Colon v. State of Connecticut, Judicial Branch, 129 Conn.App. 59, 67, 19 A.3d 699 (2011). As that Court observed, “[t]he deficiencies in this complaint are not properly addressed by dismissing the complaint, with the concomitant inability to correct the defect, at least in the same action.” 129 Conn. at 66, 26 A.2d 852.
Plaintiffs acknowledgement in open court that she is not seeking damages for her claims under Count Two is tantamount to a withdrawal of the ad damnum as it applies to that count, essentially leaving it without a prayer for relief. Given the strong commitment of The Mohegan Tribe to the Indian Civil Rights Act, as evidenced by its incorporation into The Mohegan Constitution and the clear precedent that the Gaming Disputes Court is an appropriate forum for the enforcement of rights created under ICRA, it is clear that the pleading defect in Plaintiffs Count Two is not one of subject matter jurisdiction.
Defendant’s Motion to Dismiss is denied.
. The Defendant initially moved to dismiss Plaintiff’s complaint on grounds of an incorrect return date. After the return date was amended, the Defendant filed a request to revise, seeking additional information relative to Plaintiffs allegations or, in the alternative, the deletion of the allegations. Upon Plaintiffs failure to object, the Defendant moved to strike the complaint on grounds that its alternative request (deletion) left the Plaintiff with no factual allegations whatsoever. The Plaintiff responded by filing a revised complaint, arguably complying with the request to revise. Thereupon the Defendant filed its third challenge to Plaintiffs complaint, the instant motion to dismiss.

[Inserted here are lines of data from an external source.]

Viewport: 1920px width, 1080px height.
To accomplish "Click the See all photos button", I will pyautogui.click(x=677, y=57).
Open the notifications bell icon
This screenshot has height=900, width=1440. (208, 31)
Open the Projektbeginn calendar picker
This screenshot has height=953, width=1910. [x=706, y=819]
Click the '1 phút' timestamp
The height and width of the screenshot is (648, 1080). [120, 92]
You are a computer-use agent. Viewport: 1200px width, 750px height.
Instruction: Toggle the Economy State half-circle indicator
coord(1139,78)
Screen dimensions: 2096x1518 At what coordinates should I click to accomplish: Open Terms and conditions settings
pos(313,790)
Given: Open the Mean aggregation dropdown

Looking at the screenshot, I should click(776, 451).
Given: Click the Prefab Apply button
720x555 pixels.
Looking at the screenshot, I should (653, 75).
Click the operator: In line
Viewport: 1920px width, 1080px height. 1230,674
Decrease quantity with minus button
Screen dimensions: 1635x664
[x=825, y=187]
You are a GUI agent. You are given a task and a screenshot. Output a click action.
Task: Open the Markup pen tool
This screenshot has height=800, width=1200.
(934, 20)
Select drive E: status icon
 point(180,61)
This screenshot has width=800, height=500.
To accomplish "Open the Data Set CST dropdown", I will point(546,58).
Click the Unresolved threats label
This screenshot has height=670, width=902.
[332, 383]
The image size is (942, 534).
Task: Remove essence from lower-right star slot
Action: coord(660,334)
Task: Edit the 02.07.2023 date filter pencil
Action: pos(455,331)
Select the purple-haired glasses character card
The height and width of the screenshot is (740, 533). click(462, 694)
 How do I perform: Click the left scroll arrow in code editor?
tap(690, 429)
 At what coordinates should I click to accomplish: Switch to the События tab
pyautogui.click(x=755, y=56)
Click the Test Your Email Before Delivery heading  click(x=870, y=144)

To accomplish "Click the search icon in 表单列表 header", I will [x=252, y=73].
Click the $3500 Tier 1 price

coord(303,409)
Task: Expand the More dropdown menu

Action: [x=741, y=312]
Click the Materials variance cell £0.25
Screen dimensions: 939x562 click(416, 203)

. See, e.g., Gavis v. Office of the Director of Regulation, 3 G.D.R. 125, 7 Am. Tribal Law 479 (2008), referencing a portion of the Personal Conduct Policy, which prohibits "[p]ur-chase, sale, possession or use of illegal drugs on or off duty or being under the influence of illegal drugs at any time on or off duty.” Id. at 126, 7 Am. Tribal Law 479.
. Sec. 4-28.—Sovereign Immunity.
(a) Limited Waiver of Sovereign Immunity. The Mohegan Tribe expressly waives its sovereign immunity from suit, but solely to permit an Applicant or Employee to bring an action in a Mohegan Court, for violations of this Article seeking only the remedies contained in Section 4-27 of this Article, provided that any such suit shall be brought no later than ninety (90) days after the occurrence of the event out of which the complaint arises, or within ninety (90) days after the Applicant or Employee first knew or, through the exercise of reasonable diligence should have known, of the occurrence or event out of which such complaint arises. This limited waiver shall not be construed as a waiver of the sovereign immunity of the Mohegan Tribe or a consent to suit in state or federal court, or in any other forum. This limited waiver shall not be construed nor shall such grant be deemed consent by the Mohegan Tribe to the levy of any judgment, lien, or attachment upon the trust or other property of the Mohegan Tribe.
. Burden of Proof at Trial. Each complaint that is eligible for trial under this Article shall receive a trial de novo. A complainant proceeding under this Article shall be required to prove the elements of his or her complaint by a preponderance of the evidence; and similarly the Employer shall be required to prove any affirmative defense by a preponderance of the evidence. MTC § 4—27(d).